What the exercise asks >> Transcribe the data verbatim, from the line with "Screen dimensions: 931x798" up to and including the line with "Action: (636, 208)".

Input records >>
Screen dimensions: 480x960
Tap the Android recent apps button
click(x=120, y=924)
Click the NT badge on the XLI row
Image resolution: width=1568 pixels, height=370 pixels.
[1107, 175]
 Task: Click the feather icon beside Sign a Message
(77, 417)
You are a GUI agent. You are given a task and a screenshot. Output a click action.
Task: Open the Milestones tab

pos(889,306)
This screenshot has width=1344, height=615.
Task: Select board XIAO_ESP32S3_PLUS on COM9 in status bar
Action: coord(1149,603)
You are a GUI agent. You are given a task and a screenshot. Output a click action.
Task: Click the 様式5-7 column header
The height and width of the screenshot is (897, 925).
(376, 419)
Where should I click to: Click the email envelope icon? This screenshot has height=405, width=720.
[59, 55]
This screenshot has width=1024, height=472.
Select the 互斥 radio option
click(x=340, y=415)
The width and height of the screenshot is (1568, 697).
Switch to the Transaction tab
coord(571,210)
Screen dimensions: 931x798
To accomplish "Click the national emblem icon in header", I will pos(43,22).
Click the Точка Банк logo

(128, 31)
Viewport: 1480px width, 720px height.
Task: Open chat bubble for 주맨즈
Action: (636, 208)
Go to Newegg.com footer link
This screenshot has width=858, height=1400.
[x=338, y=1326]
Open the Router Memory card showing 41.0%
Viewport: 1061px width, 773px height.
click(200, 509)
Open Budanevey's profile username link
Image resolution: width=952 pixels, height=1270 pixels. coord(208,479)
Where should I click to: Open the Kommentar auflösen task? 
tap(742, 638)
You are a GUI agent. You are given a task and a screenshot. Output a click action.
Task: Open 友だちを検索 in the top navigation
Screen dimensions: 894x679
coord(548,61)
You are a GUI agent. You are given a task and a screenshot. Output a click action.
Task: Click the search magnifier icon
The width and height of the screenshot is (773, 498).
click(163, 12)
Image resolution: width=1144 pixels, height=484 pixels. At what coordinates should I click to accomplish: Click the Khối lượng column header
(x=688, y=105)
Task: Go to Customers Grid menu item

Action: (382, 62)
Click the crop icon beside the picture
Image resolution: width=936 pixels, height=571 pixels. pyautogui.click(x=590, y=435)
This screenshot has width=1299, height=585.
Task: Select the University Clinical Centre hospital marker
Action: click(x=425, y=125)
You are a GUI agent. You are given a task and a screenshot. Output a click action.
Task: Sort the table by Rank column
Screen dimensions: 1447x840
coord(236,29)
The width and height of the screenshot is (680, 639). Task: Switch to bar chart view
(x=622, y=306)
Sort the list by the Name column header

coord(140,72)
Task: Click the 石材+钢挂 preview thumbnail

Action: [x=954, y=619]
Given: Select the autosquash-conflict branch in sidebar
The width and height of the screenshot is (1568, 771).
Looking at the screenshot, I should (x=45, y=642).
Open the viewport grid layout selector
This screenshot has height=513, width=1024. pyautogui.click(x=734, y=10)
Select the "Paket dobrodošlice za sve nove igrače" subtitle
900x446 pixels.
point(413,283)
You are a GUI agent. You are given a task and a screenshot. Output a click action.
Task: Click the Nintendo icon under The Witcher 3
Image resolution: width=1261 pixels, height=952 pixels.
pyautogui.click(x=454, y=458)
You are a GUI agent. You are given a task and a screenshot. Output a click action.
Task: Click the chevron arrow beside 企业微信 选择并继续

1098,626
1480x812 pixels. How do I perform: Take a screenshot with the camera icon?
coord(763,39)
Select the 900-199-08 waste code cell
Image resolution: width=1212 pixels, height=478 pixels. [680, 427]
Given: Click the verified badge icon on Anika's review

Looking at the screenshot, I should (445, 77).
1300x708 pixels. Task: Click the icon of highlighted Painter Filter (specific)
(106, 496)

Solution for this problem >>
Screen dimensions: 931x798
To accomplish "Click the national emblem icon in header", I will pos(43,22).
Click the Точка Банк logo

(128, 31)
Viewport: 1480px width, 720px height.
Task: Open chat bubble for 주맨즈
Action: (636, 208)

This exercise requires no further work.